A five-day protest aimed at demanding an apology from Vietnam for comments made by a former embassy spokesman wrapped up yesterday. But while the rallies brought petitions, flag-burning and even an alleged death threat, it seemed to bring demonstrators no closer to their goal.
This week’s protests are just the latest action to be taken since ex-spokesman Trung Van Thong said in early June that the former Kampuchea Krom provinces in the Mekong Delta belonged to Vietnam long before being officially ceded by colonial power France in 1949.
Yesterday, hundreds of protesters gathered in Freedom Park and marched along the streets, handing out petitions calling for a boycott of Vietnamese products. Outside of the Vietnamese Embassy, demonstrators set fire to flags in what they said was a show of anger at the lack of apology.
One of the protesters, Roeun Nen, said she was disappointed that the days of action had brought no tangible result.
“I will continue protesting until an official apology is made publicly,” she said.
Government spokesman Phay Siphan said the protests had done nothing in fracturing the relationship with Vietnam.
But Thach Setha, president of the Khmer Kampuchea Krom Association, said that despite not receiving an apology or government support, the protests had been a success as they had avoided violence and attracted more participants.
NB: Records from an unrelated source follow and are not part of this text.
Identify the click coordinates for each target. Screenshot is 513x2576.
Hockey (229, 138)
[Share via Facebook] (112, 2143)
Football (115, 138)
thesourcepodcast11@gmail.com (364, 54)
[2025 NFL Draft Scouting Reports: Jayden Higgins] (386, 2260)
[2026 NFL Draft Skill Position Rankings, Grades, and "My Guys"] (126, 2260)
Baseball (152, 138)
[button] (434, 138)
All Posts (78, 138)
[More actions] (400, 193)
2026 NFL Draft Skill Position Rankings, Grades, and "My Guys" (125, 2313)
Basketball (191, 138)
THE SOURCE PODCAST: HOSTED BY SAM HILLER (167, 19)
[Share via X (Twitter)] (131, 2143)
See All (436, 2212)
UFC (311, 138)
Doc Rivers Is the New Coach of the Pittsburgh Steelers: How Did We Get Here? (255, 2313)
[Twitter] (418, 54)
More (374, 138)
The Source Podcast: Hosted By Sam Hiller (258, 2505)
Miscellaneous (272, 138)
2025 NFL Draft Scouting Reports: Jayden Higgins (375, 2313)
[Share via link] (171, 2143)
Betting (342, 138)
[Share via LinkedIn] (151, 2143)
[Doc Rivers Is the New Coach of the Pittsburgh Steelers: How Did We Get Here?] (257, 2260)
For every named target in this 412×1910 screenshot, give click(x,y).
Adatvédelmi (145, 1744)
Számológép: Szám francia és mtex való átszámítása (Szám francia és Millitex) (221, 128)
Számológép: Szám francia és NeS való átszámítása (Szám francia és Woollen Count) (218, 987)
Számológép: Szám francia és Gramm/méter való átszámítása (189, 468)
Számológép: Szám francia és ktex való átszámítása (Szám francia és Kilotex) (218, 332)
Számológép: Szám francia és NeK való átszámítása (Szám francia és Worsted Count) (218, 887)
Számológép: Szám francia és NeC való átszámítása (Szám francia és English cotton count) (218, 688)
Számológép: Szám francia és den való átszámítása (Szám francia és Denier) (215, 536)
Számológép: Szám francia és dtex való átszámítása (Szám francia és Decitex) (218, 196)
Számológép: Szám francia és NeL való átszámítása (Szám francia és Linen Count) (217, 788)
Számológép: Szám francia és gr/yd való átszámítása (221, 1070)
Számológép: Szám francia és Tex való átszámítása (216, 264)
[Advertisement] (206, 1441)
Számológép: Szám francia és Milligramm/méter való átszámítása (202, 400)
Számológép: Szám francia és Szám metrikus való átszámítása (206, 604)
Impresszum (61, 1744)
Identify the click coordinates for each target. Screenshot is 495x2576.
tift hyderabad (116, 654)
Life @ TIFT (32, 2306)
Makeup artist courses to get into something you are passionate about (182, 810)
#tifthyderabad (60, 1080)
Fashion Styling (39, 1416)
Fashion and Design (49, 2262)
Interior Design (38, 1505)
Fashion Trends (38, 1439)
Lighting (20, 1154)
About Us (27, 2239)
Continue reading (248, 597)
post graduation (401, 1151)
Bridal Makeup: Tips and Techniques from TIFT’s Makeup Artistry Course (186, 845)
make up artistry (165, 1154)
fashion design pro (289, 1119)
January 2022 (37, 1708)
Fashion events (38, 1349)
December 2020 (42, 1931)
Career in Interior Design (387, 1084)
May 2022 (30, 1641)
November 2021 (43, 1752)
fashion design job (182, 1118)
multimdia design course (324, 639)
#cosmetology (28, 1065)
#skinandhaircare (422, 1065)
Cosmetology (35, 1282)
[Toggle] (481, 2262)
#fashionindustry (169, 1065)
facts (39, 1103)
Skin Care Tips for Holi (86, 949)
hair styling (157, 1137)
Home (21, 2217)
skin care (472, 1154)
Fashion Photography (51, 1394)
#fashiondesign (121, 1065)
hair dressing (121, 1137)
“Cambodians now dare to do something against the yuon government to ask them to apologise,” he said, using a word for Vietnamese often seen as derogatory.
Setha also accepted responsibility for the flag burning.
Earlier in the day, Setha said he received an anonymous phone call from someone speaking Vietnamese who threatened to kill him if he did not stop protesting.
But he vowed to continue leading demonstrations until Vietnam apologised.
City Hall spokesman Long Dimanche said that while authorities had taken a tolerant approach to the five-day demonstration, the activities of those involved had been closely monitored.